Namespaces are supported by just a few APIs that services can invoke:
App Engine currently supports namespaces in the following APIs:
They are really just a way to separate/slice (not share) data served by these APIs and can help prevent accidental data leaks across the namespace boundaries. See for example Implementing Multitenancy Using Namespaces. But note that the protection is only as good as the app code is (data will leak if the code is setting the wrong namespace).
Services do not offer data isolation, they can share data regardless of it being in a namespace or not, by appropriately setting the namespace when invoking the respective API. So it's not placing data in a namespace that makes that data shareable across services.
Project bounds apply to both namespaces and services. But it is possible to configure APIs and projects to allow access even across project boundaries (or even from outside Google network - see, for example How do I use Google datastore for my web app which is NOT hosted in google app engine?)
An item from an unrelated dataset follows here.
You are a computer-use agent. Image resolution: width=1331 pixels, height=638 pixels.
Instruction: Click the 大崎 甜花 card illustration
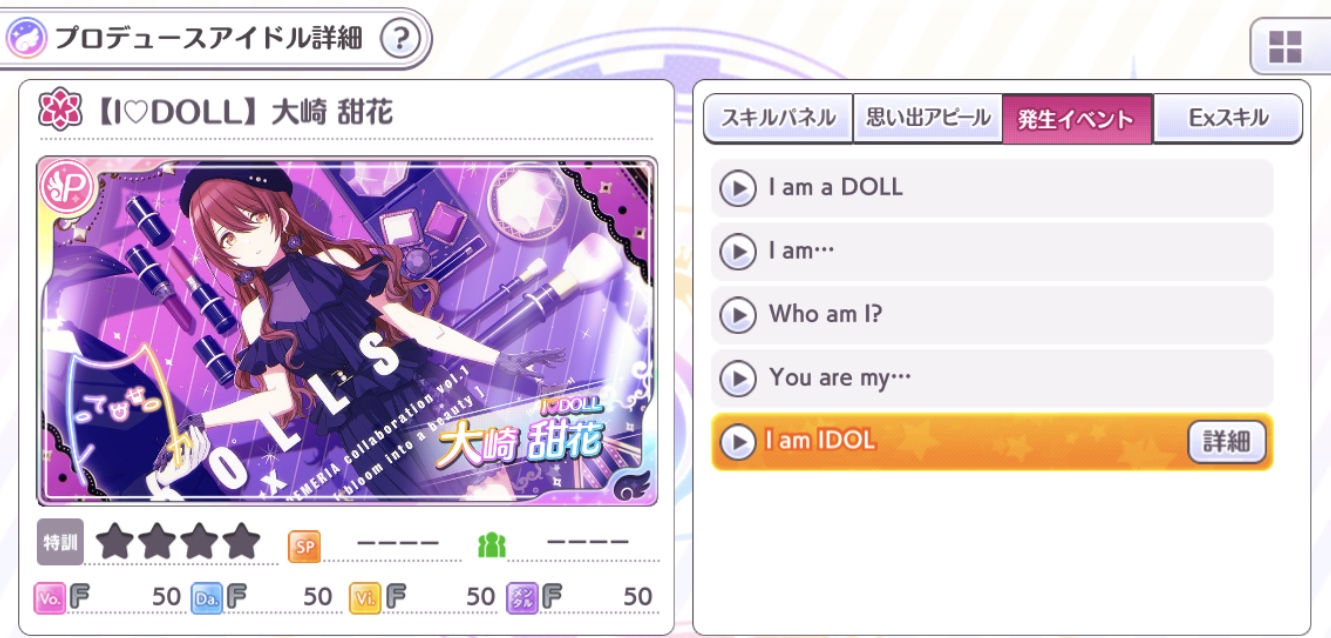(347, 331)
The primary purpose of using services is to obtain code isolation. But it comes with a price - each service has its own instances. Also a bit more difficult: docs and even tools are often a bit behind, many of them assume a single-service GAE app context.
Even though using services to create environments is offered as an alternative in Naming Developer Environments I would stick, as you mention, to using separate projects for that (to also have data isolation).